ITAT Restricts Bogus Purchase Addition to 5% GP; Deletes Protective Rebate & Discount Disallowance:

Search-based 153A assessments partly sustained; protective addition held invalid in absence of substantive assessment
ITAT Restricts Bogus Purchase Addition to 5% GP

ITAT Restricts Bogus Purchase Addition to 5% GP; Deletes Protective Rebate & Discount Disallowance
A search conducted on 06.05.2014 in the Jaswant Group covered Jagatjit Industries Ltd., leading to assessments under Section 153A read with Section 143(3) for AYs 2011-12 to 2013-14. For AYs 2011–12 and 2012-13, the Assessing Officer treated purchases of Rs. 65.71 lakh and Rs. 41.30 lakh as bogus, relying mainly on the statement of an alleged accommodation entry provider and the absence of supplier infrastructure.
Before the CIT(A), the assessee relied on cross-examination, banking payments, confirmations and consistent GP ratios. The additions were deleted. Separately, rebate and discount claims were disallowed on a purely protective basis, with the Assessing Officer observing that substantive additions would be made in another person’s hands. The Revenue appealed before the Tribunal.

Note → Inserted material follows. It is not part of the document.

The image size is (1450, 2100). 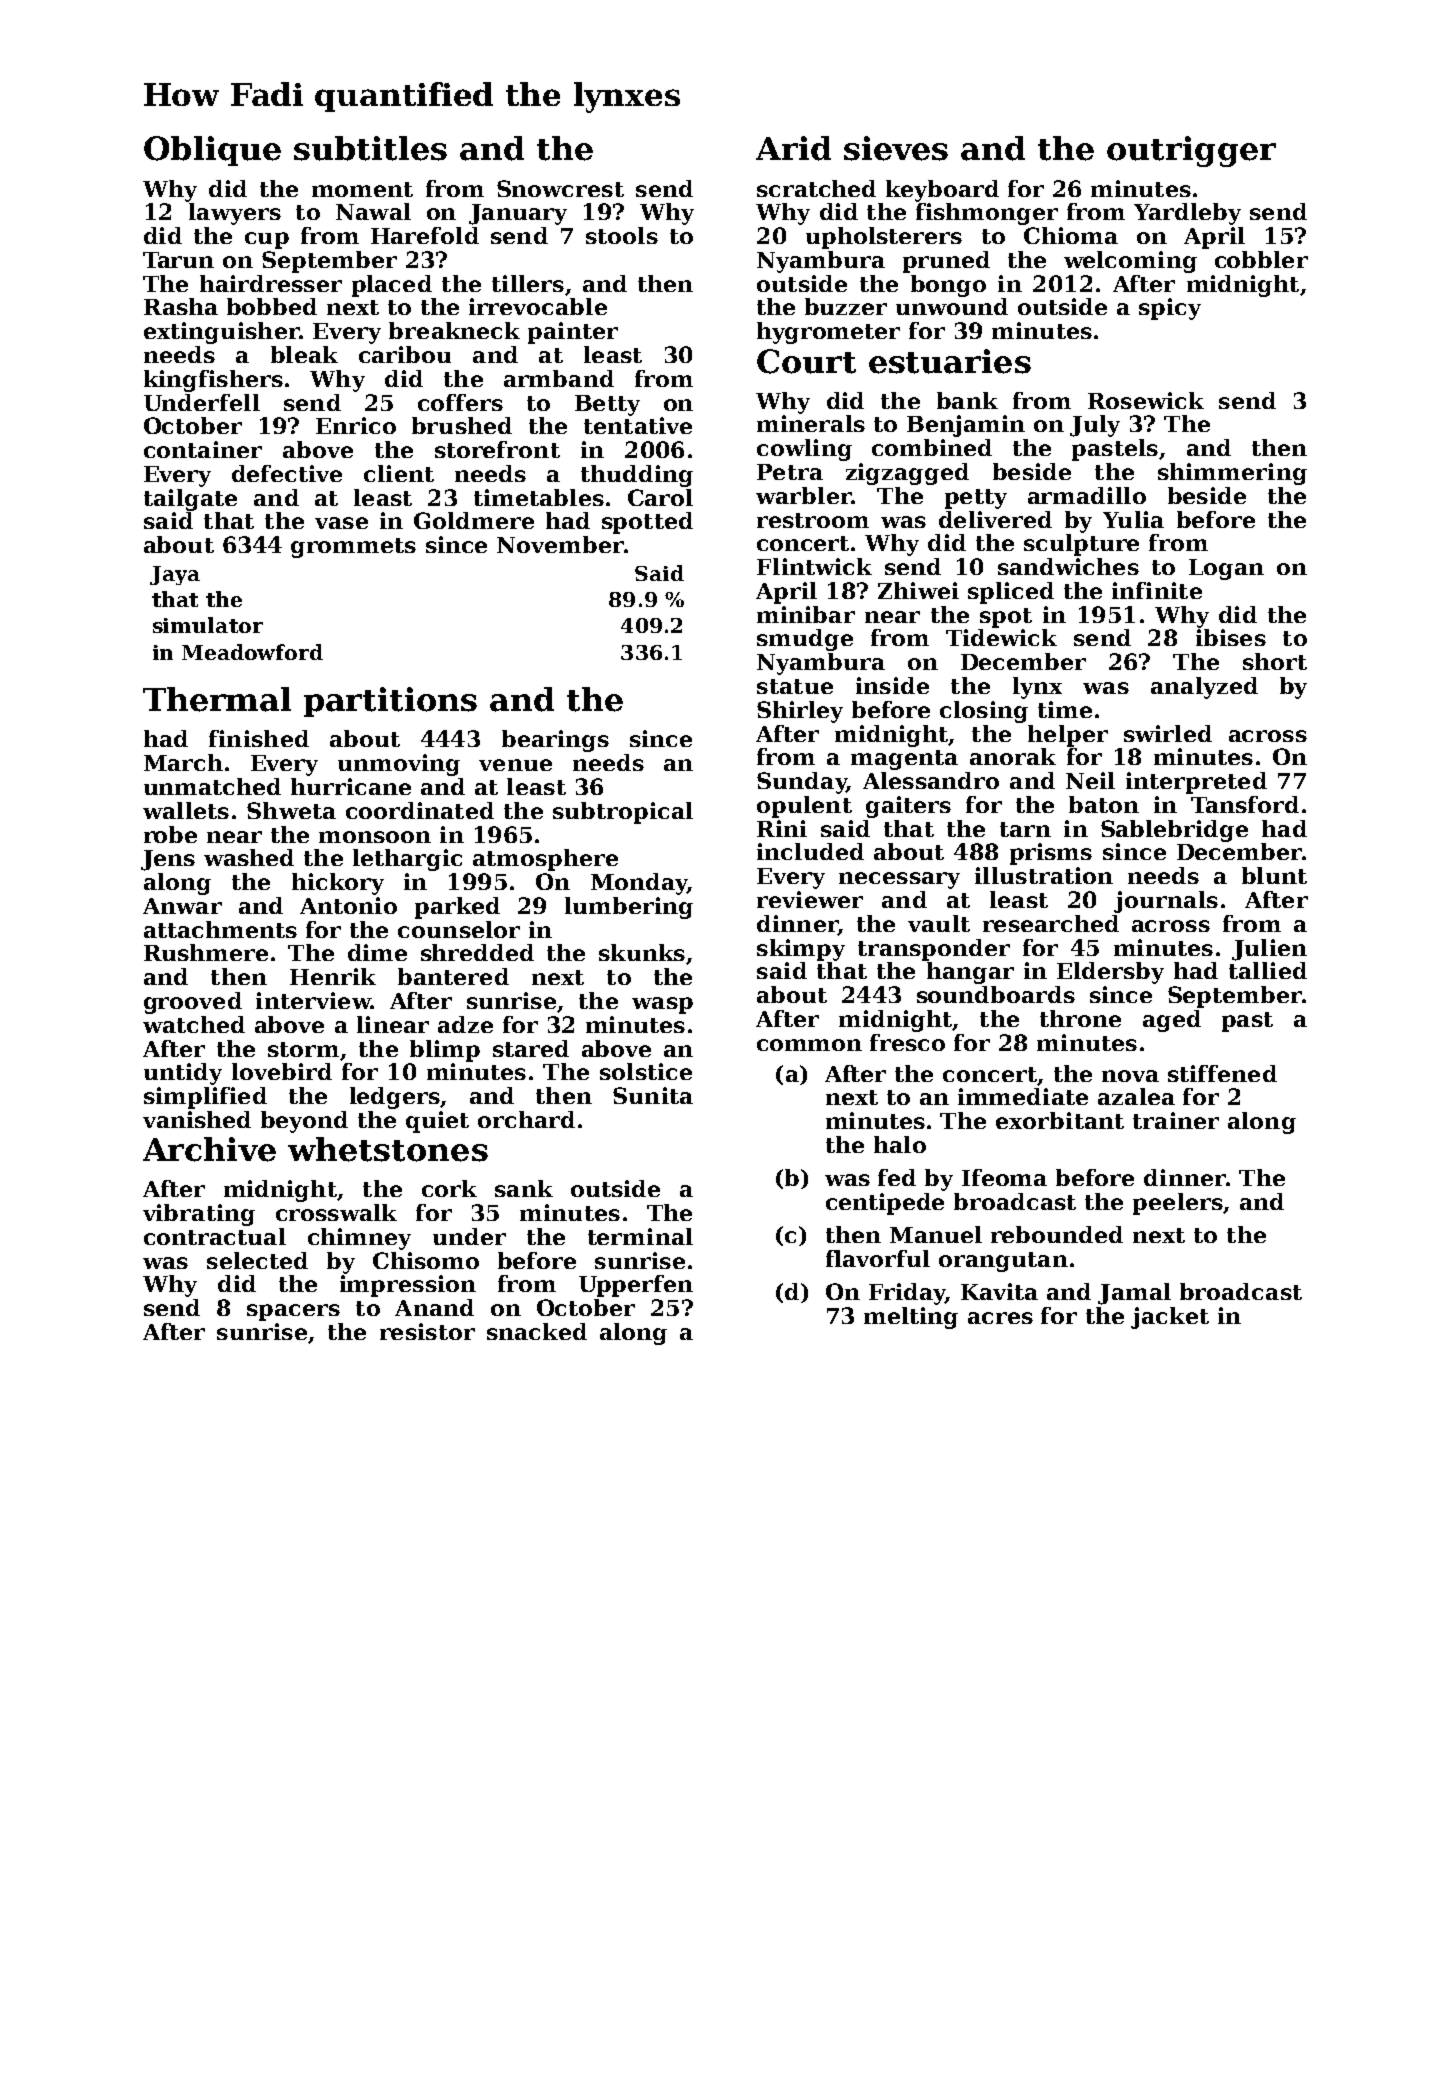 I want to click on Friday, so click(x=907, y=1294).
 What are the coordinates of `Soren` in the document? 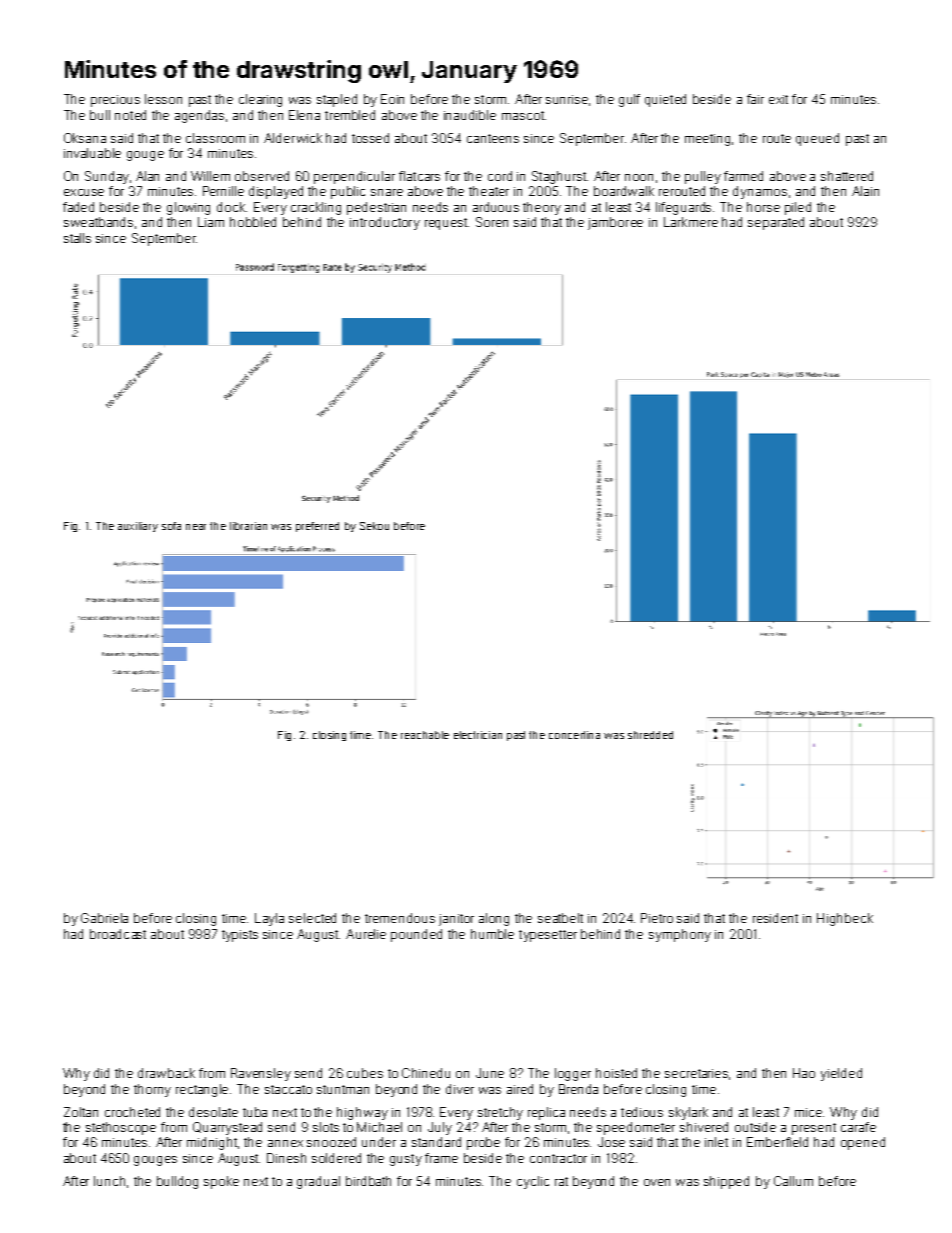 It's located at (492, 222).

Main Issue: Whether deletion of bogus purchase additions was justified, and whether protective additions for rebate and discount could survive without a corresponding substantive addition.
ITAT's Decision: The Tribunal held that while the supplier’s statement created doubt, the Department had not disturbed sales or overall book results. The Tribunal directed estimation of additional gross profit at 5% of the disputed purchases, clarifying that the direction was case-specific. Revenue’s appeals for AYs 2011–12 and 2012–13 were partly allowed to this extent.
The Tribunal held that a protective addition cannot stand independently without a substantive addition in another person’s case. Relying on judicial principles including Suresh K. Jajoo v. ACIT, the Tribunal deleted the protective additions in full. Therefore, Revenue’s appeal for AY 2013-14 was dismissed and the assessee’s cross-objections were allowed.